Alex Beecroft is an English author best known for historical fiction, notably Age of Sail, featuring gay characters and romantic storylines. Her novels and shorter works include paranormal, fantasy, and contemporary fiction.

Beecroft won Linden Bay Romance’s (now Samhain Publishing) Starlight Writing Competition in 2007 with her first novel, Captain’s Surrender, making it her first published book. On the subject of writing gay romance, Beecroft has appeared in the Charleston City Paper, LA Weekly, the New Haven Advocate, the Baltimore City Paper, and The Other Paper. She is a member of the Romantic Novelists’ Association of the UK and an occasional reviewer for the blog Speak Its Name, which highlights historical gay fiction.

Alex was born in Northern Ireland during the Troubles and grew up in the wild countryside of the English Peak District. She lives with her husband and two children in a little village near Cambridge and tries to avoid being mistaken for a tourist.
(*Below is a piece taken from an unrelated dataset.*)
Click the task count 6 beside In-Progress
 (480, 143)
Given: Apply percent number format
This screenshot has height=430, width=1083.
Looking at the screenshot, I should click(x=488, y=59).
Alex is only intermittently present in the real world. She has led a Saxon shield wall into battle, toiled as a Georgian kitchen maid, and recently taken up an 800-year-old form of English folk dance, but she still hasn’t learned to operate a mobile phone.

She is represented by Louise Fury of the L. Perkins Literary Agency.

Find out more about Alex on her Website, Blog, Facebook, Twitter or Goodreads.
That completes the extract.